Logistics for quick continental deployments: Heavy AFV transport


This is a drawing for a 60 ton flat-bed  trailer. There are bigger (80 ton, for example) and smaller ones - the carrying capacity is largely proportional to the count of axles. Such trailers can be widened from about 2,550 mm to about 3,750 mm, so a Leopard 2 (width 3,760 mm) should be transportable with a legal waiver  at the latest (or with detached skirts). It could be transported on long range administrative marches on motorways with such civilian trailers if the gravity force is being distributed well onto the axles by a stiff bed or additional pallets.

We don't need to look up official registries to know that we have a couple thousand such trailers in Germany, do we?

I remember from my time in uniform that the Bundeswehr actually has a couple contracts with civilian companies 'just in case'; for recovery of aircraft which left the runway and are stuck in grass, for hauling material et cetera. I do not assume that there are many big contingency contracts with shipping companies nor am I aware of legislation empowering the police to commandeer such vehicles in the event of crisis (Krisenfall).

Both might actually be a good idea, since this could enable the Bundeswehr to quickly deploy brigades with several days worth of ammunition on the European continent.
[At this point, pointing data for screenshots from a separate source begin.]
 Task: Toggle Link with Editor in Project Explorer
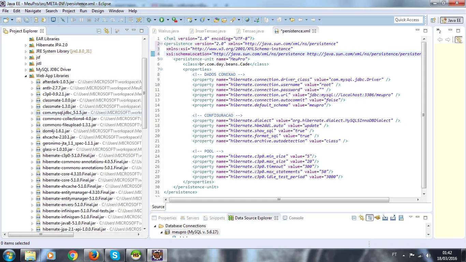pos(106,31)
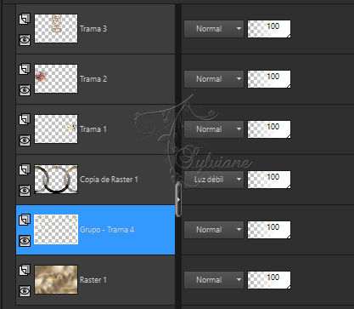Adjust the Trama 1 opacity slider set to 100
This screenshot has height=309, width=354.
(269, 129)
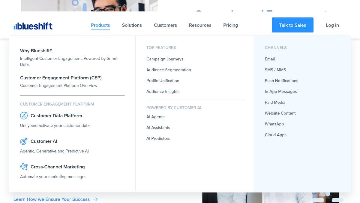Go to the Pricing page

pyautogui.click(x=231, y=25)
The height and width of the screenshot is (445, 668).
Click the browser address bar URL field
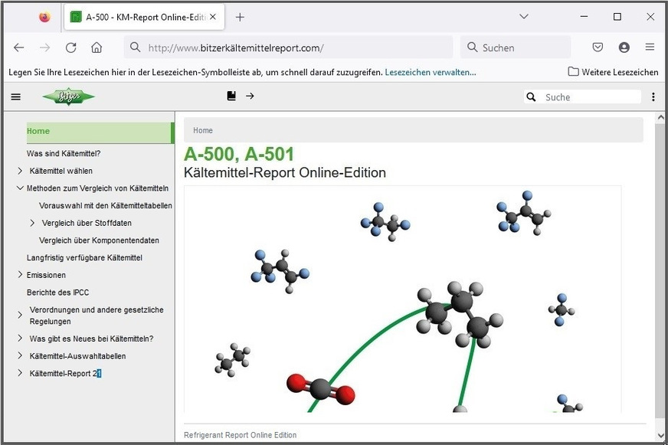pos(291,47)
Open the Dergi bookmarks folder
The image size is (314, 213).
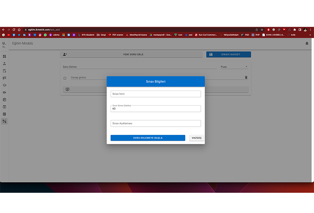click(101, 35)
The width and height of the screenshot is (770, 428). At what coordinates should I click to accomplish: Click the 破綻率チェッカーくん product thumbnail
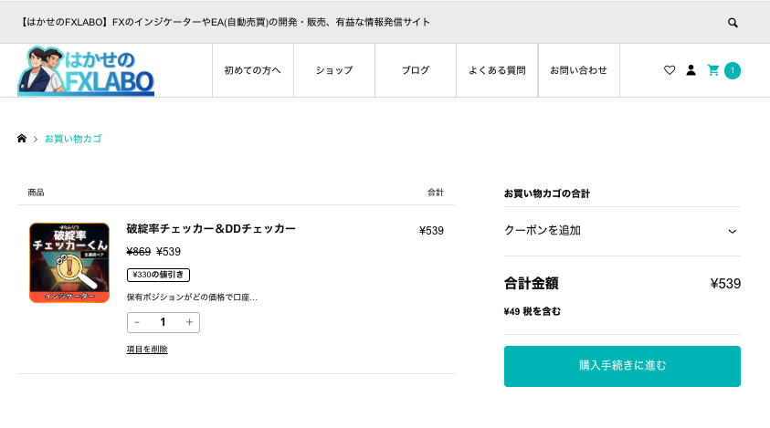pyautogui.click(x=69, y=263)
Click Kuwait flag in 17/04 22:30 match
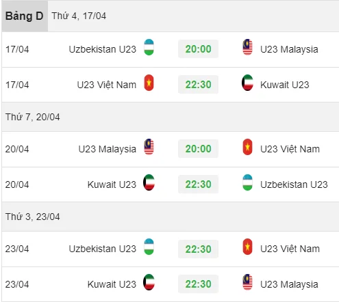The width and height of the screenshot is (339, 302). 247,83
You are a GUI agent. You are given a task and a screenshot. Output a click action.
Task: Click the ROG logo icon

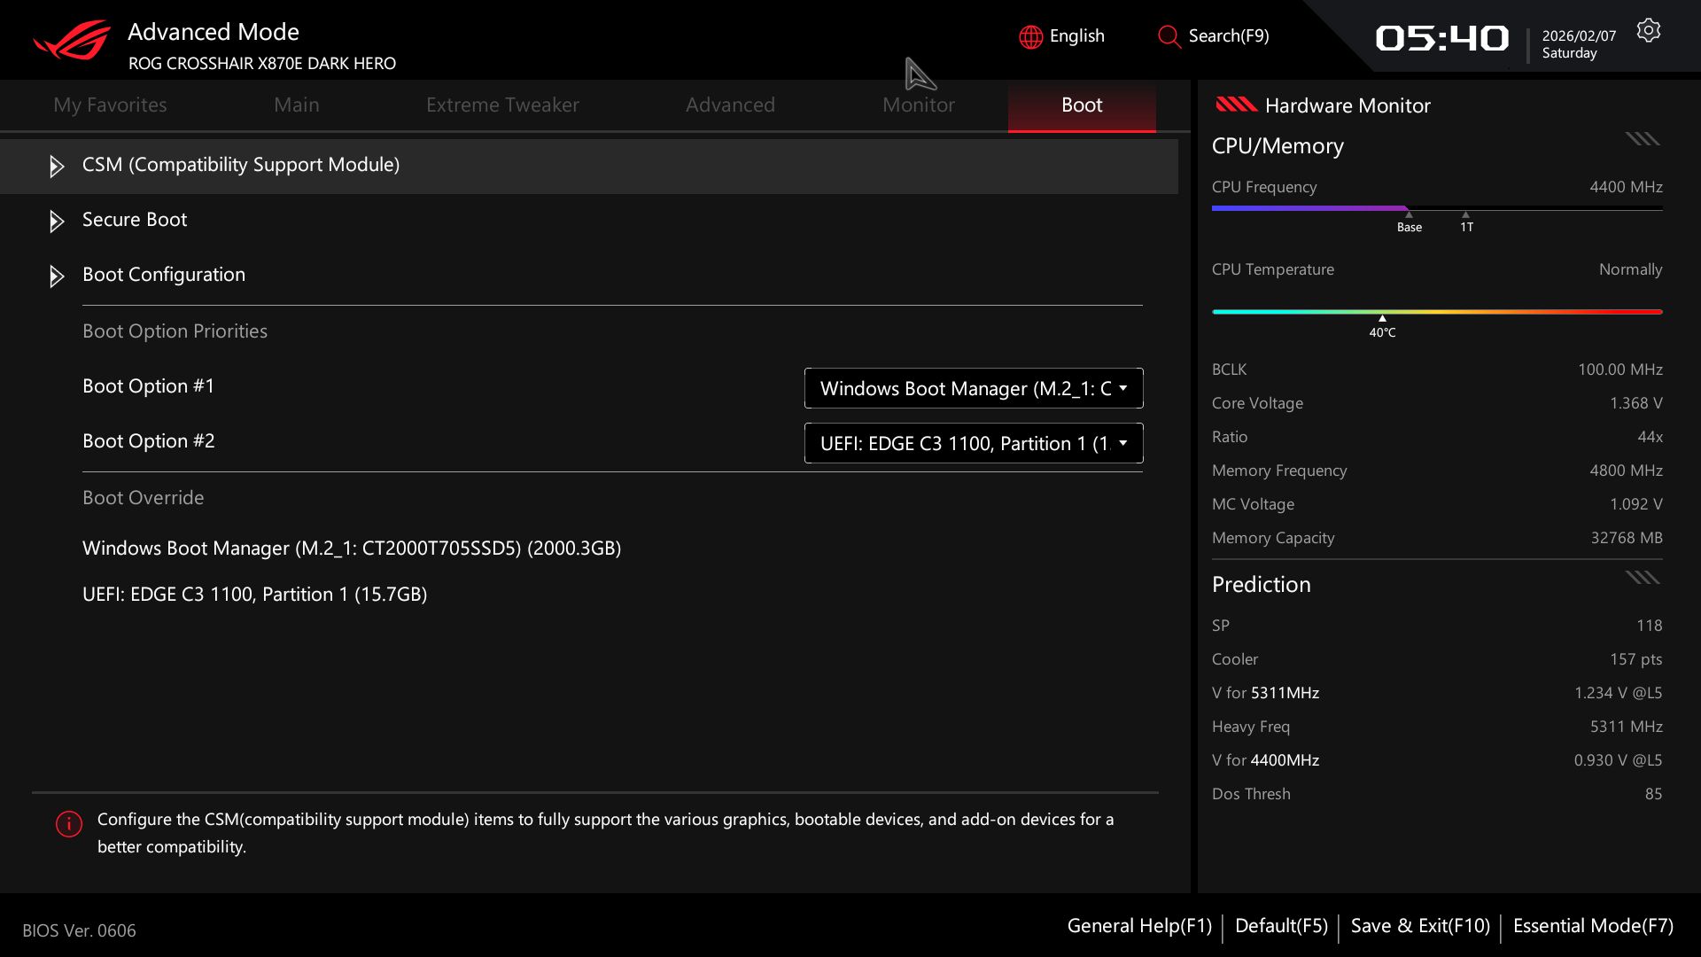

And by "quickly" I think of a week till Romania at most. This is possible technically, so it's left to legislation, planning and training efforts to enable this in practice.

It wouldn't be very important whether a vehicle weights 30 tons or 60 tons if such preparations were in place; any talk of "medium" (25-40 ton) armoured fighting vehicles for strategic deployability would be nonsense.

The Bundeswehr has lived for decades with the need to deter with military power at home, and since has lived with the need to follow stupid military adventures with small (up to brigade-sized) contingents in distant places. Now it should -belatedly- turn its attention towards rapid deployments in force on the home continent.
This can be had cheaply; there's no need to purchase a dedicated and quite expensive tank transporter for every tank in the inventory. A SLT 2 "Mammut" costs a million € apiece*, and this is really only necessary in small quantities for recovery purposes (transport of immobilized tanks to field repair workshops).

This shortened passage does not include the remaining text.